In case data source plugin type was chosen (steps 7-10):

  • STEP 7 - when new query is launched - an SQL statement conversion must be done, so the data source can understand what client is searching for. Created query should be added to the debug info, so admin or developer can see what happens in a background.

Edit convert.go

  • STEP 8 - do the SQL conversion. Check, for example, a MongoDB plugin to see how SQL can be converted to the hierarchical object or an HTTP plugin where you get just a list of requested field/value pairs. File not needed for the processor plugin!

Edit <plugin-name>.go

  • STEP 9 - run the query and get the results. Implementation depends on the data source's methods. In an HTTP plugin it's just a GET/POST request
  • STEP 10 - process data returned by the data source.

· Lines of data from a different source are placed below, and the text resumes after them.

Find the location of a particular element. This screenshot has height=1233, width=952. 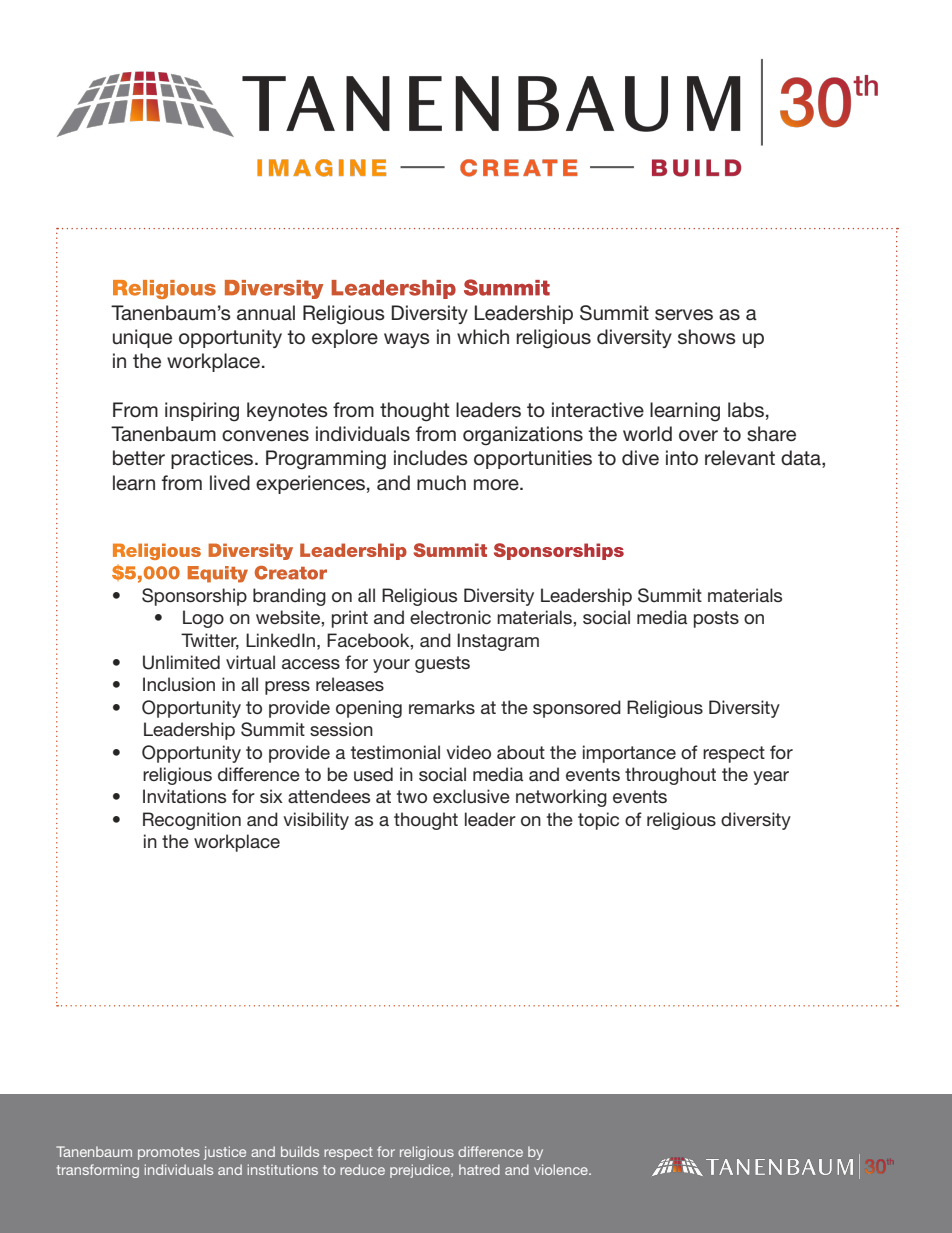

Equity is located at coordinates (218, 574).
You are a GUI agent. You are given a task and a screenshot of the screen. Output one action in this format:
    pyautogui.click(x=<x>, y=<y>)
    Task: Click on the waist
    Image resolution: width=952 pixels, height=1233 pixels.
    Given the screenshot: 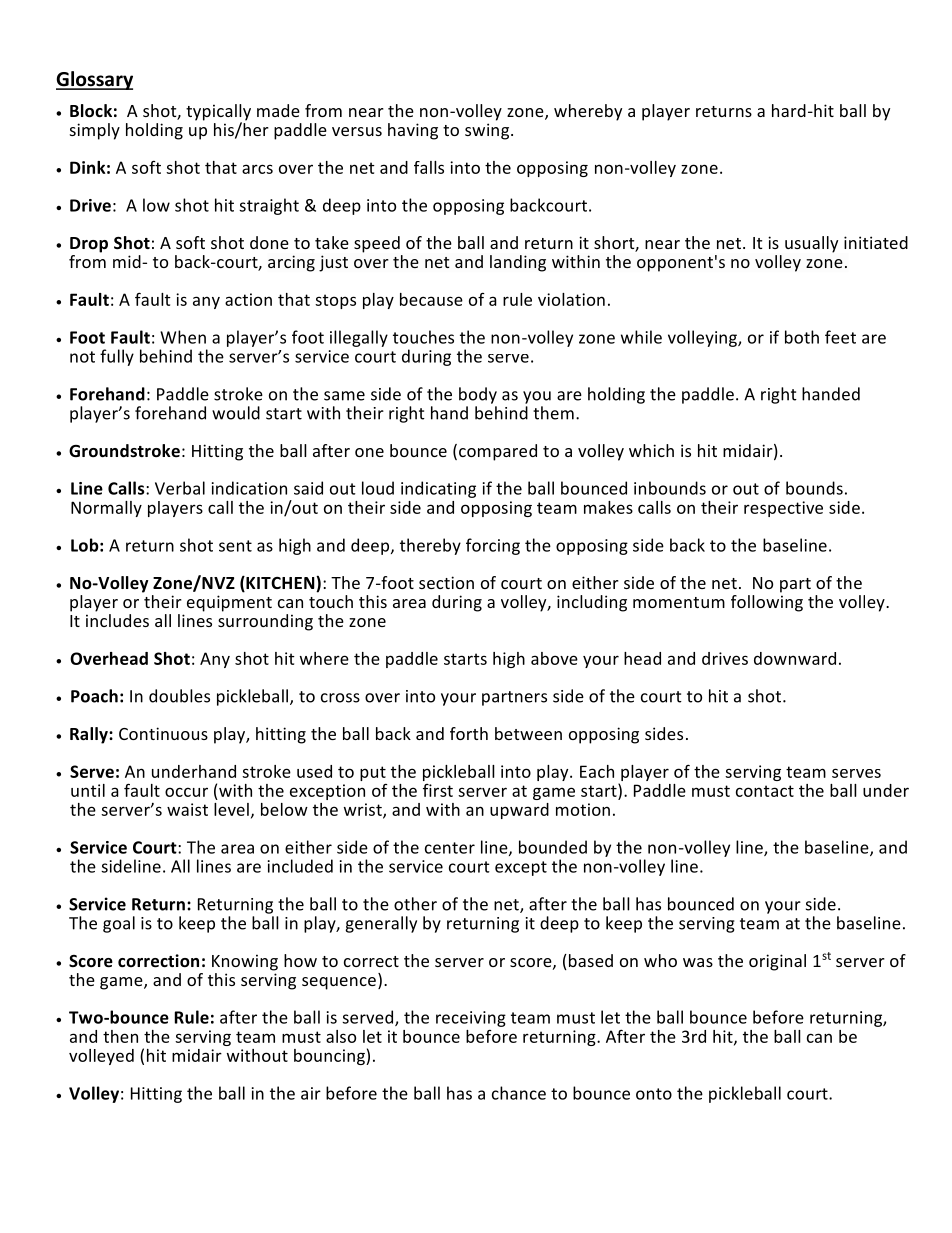 What is the action you would take?
    pyautogui.click(x=187, y=809)
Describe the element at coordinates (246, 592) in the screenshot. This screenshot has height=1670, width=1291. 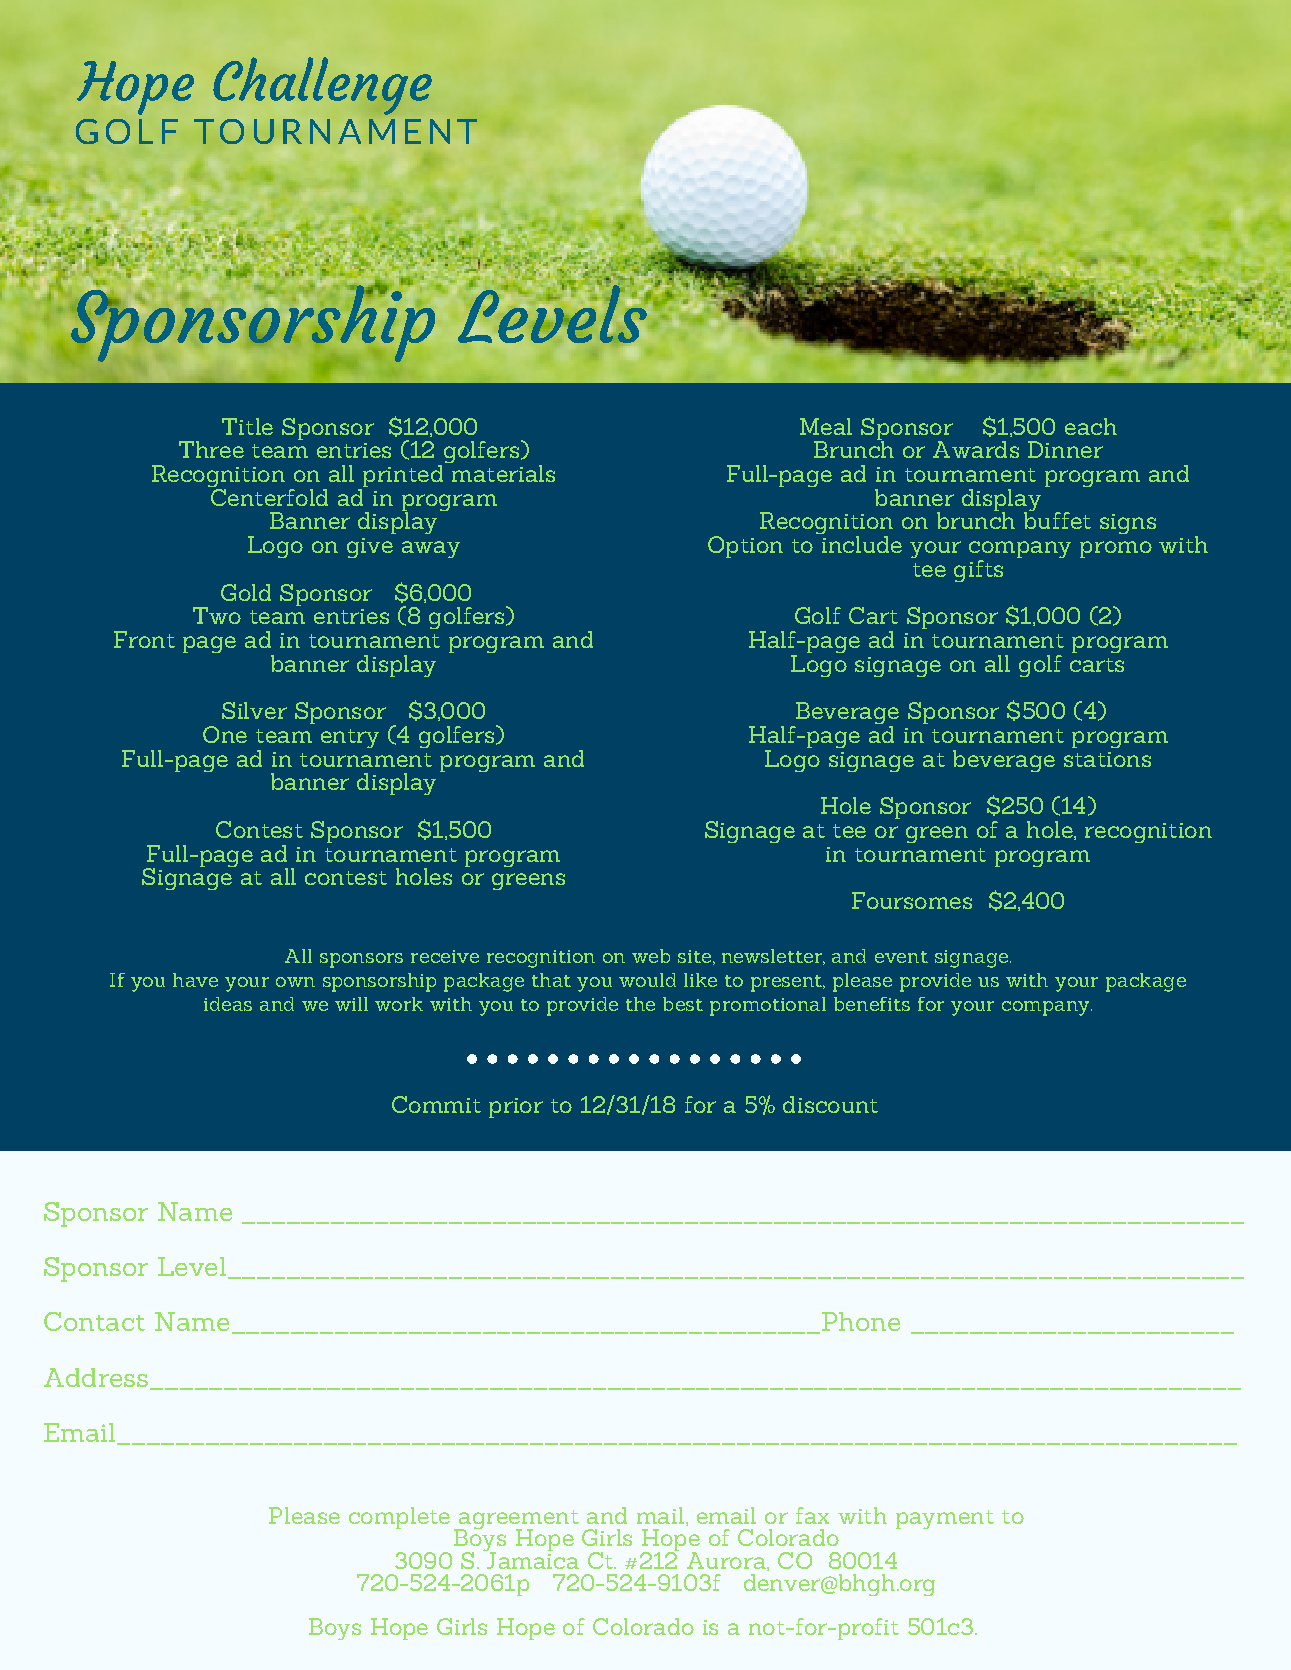
I see `Gold` at that location.
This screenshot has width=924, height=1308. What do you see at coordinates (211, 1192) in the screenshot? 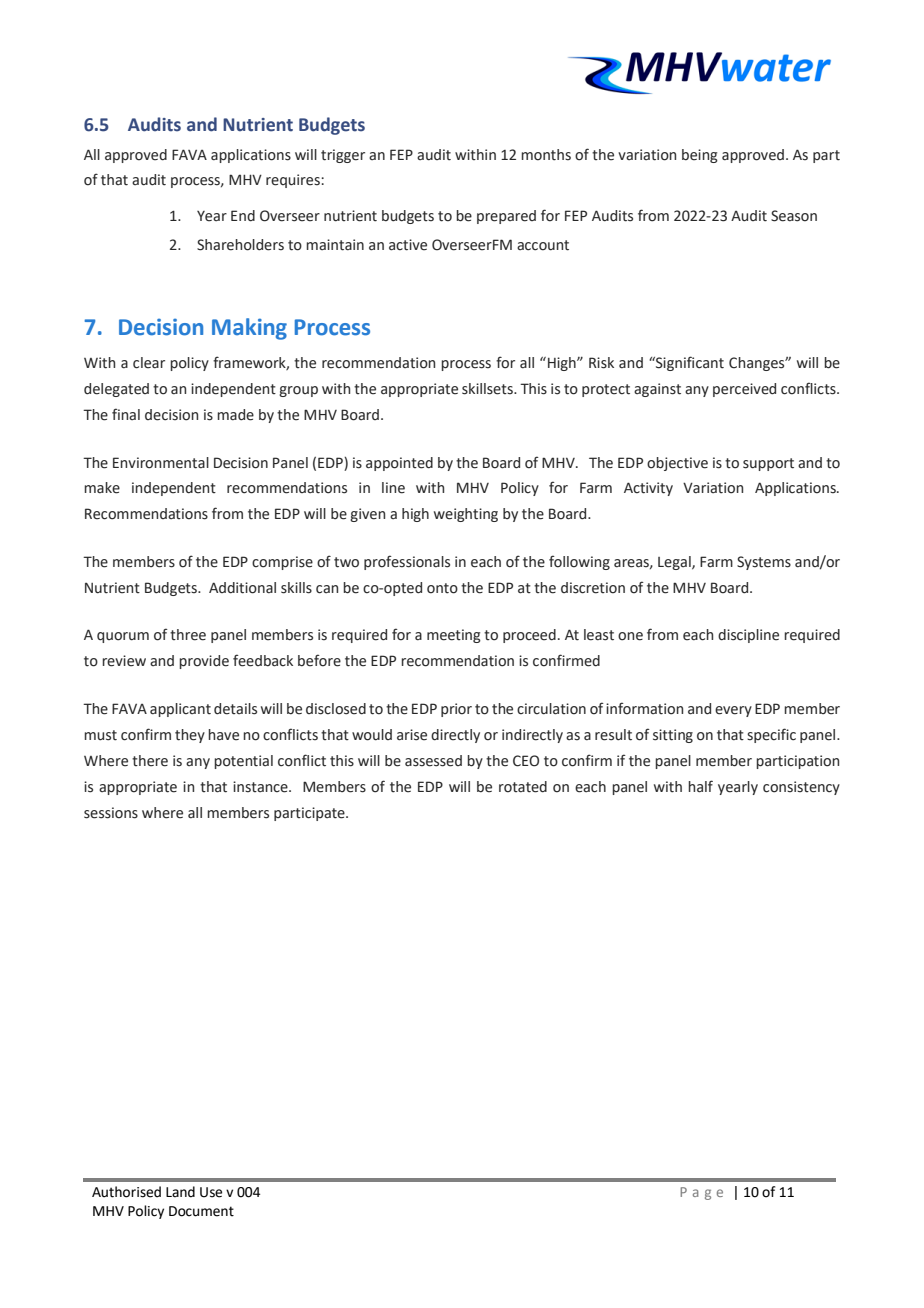
I see `Use` at bounding box center [211, 1192].
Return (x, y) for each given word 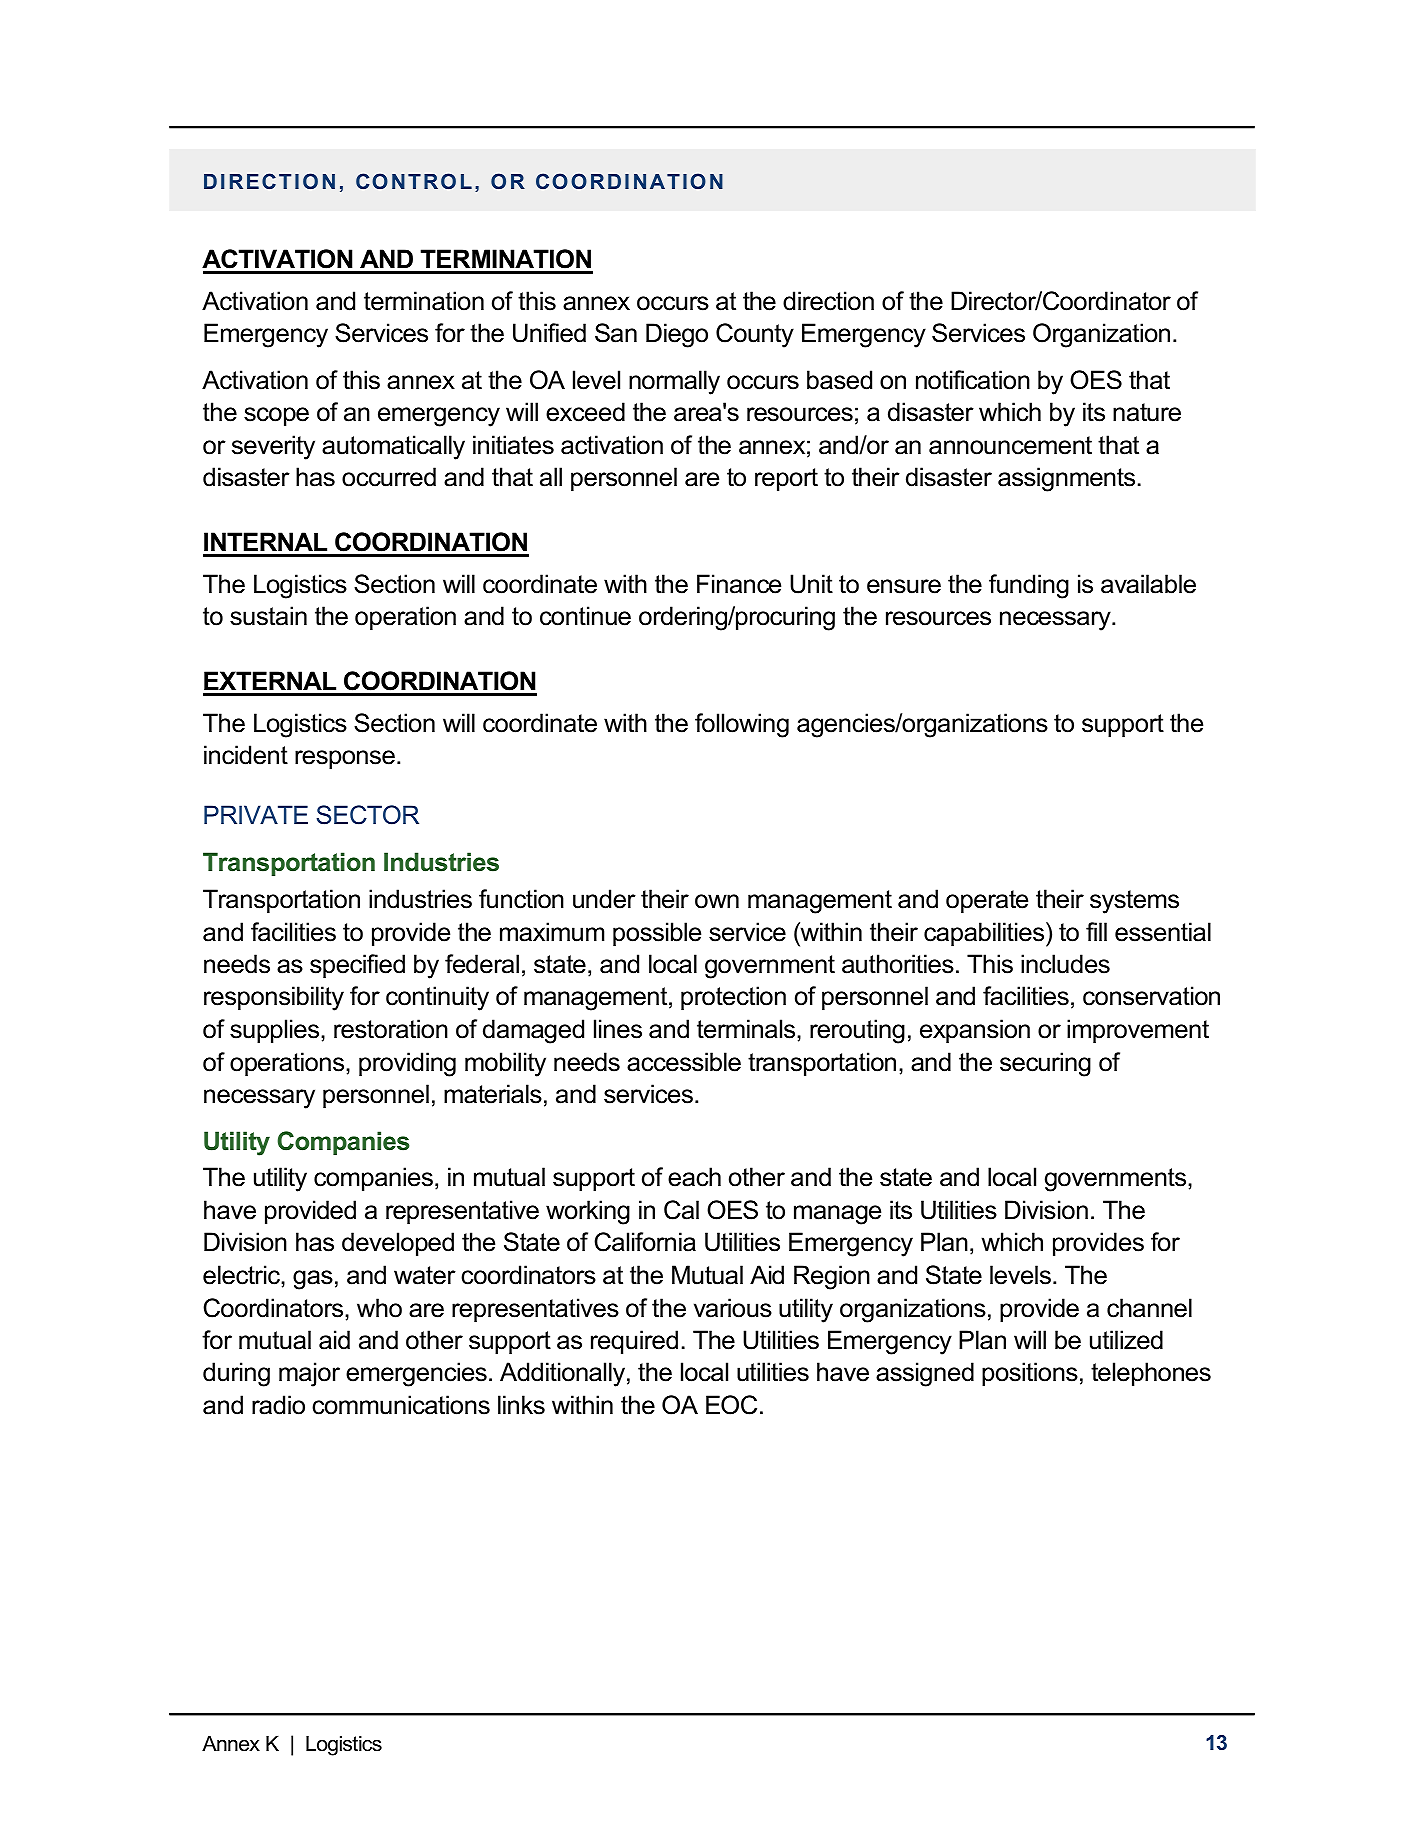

Most of this loop content you shouldn't modify at all

In case processor plugin type was chosen:

  • STEP 11 - process data received from the data source plugins

  • STEP 12 - gracefully stop the plugin when main service stops, drop all connections correctly

Edit plugin.go

  • STEP 13 - inherit default configuration fields for the data source or processor plugin
  • STEP 14 - define all the custom fields needed by the plugin, such as "client" object, database/collection name, etc. See the STEP 3
  • STEP 15 - set plugin name and version

Edit README.md

  • STEP 16 - white plugin description and documentation if needed

Edit <plugin-name>_test.go

  • STEP 17 - test plugin's functionality

During all these steps you can use existing plugins as the working examples.

Now test the source code:

cd $GOPATH/src/github.com/cert-lv/graphoscope
go test plugins/src/<plugin-name>/*.go

Compile in case of data source plugin:

go build -buildmode=plugin -ldflags="-w" -o plugins/sources/<plugin-name>.so plugins/src/<plugin-name>/*.go

or in case of processor plugin:

go build -buildmode=plugin -ldflags="-w" -o plugins/processors/<plugin-name>.so plugins/src/<plugin-name>/*.go

For a prod. environment make sure Makefile is edited according to your needs (REMOTE variable) and append to the Dockerfile's section STEP 1:

RUN go build -buildmode=plugin -ldflags="-w" -o /go/plugins/sources/<plugin-name>.so plugins/src/<plugin-name>/*.go

or for processor plugin:

RUN go build -buildmode=plugin -ldflags="-w" -o /go/plugins/processors/<plugin-name>.so plugins/src/<plugin-name>/*.go

... real plugin name should be instead of <plugin-name>, and run:

make compile
make update

Docker images will be created to compile plugins and the main service, after update remote files will be updated.

To make Golang plugins work and be compatible - all components must be compiled in the identical environments. So a specific Golang docker image is used. The same thing with GOROOT/GOPATH variables. CGO_ENABLED=1 env. variable also is required.

When YAML description file is prepared, it is enough to restart the service.